FlowPIE：基于流引导文献探索的测试时科学思想演进

摘要

科学思想生成（SIG）对AI驱动的自主研究至关重要，但现有方法常受限于静态的“检索-生成”范式，导致思想同质化且发散不足。本研究提出FlowPIE框架，通过将文献探索与思想生成视为协同演进的过程，构建紧密耦合的检索-生成机制。该框架受GFlowNets启发，采用流引导的蒙特卡洛树搜索（MCTS）扩展文献轨迹，以基于大语言模型的生成式奖励模型（GRM）对当前思想质量的评估作为监督信号，指导自适应检索并构建多样化、高质量的初始种群。在此基础上，FlowPIE将思想生成建模为测试时的思想进化过程：结合隔离岛范式与基于GRM的适应度计算，实施选择、交叉和变异操作以融入跨领域知识，有效缓解因过度依赖参数化知识与静态文献形成的信息茧房。
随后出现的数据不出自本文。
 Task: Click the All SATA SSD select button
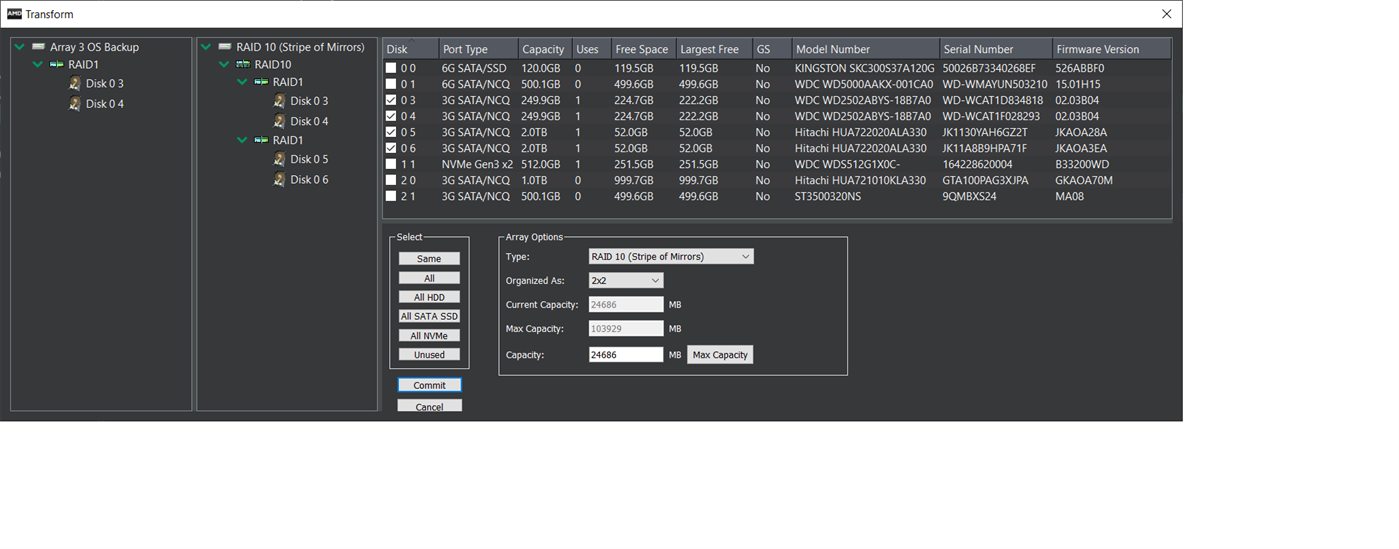tap(429, 316)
大量实验表明，相较于基于大语言模型和智能体的强基线框架，FlowPIE持续生成具有更高新颖性、可行性与多样性的思想，并能实现测试阶段的奖励缩放。

English

Scientific idea generation (SIG) is critical to AI-driven autonomous research, yet existing approaches are often constrained by a static retrieval-then-generation paradigm, leading to homogeneous and insufficiently divergent ideas. In this work, we propose FlowPIE, a tightly coupled retrieval-generation framework that treats literature exploration and idea generation as a co-evolving process. FlowPIE expands literature trajectories via a flow-guided Monte Carlo Tree Search (MCTS) inspired by GFlowNets, using the quality of current ideas assessed by an LLM-based generative reward model (GRM) as a supervised signal to guide adaptive retrieval and construct a diverse, high-quality initial population. Based on this population, FlowPIE models idea generation as a test-time idea evolution process, applying selection, crossover, and mutation with the isolation island paradigm and GRM-based fitness computation to incorporate cross-domain knowledge. It effectively mitigates the information cocoons arising from over-reliance on parametric knowledge and static literature. Extensive evaluations demonstrate that FlowPIE consistently produces ideas with higher novelty, feasibility and diversity compared to strong LLM-based and agent-based frameworks, while enabling reward scaling during test time.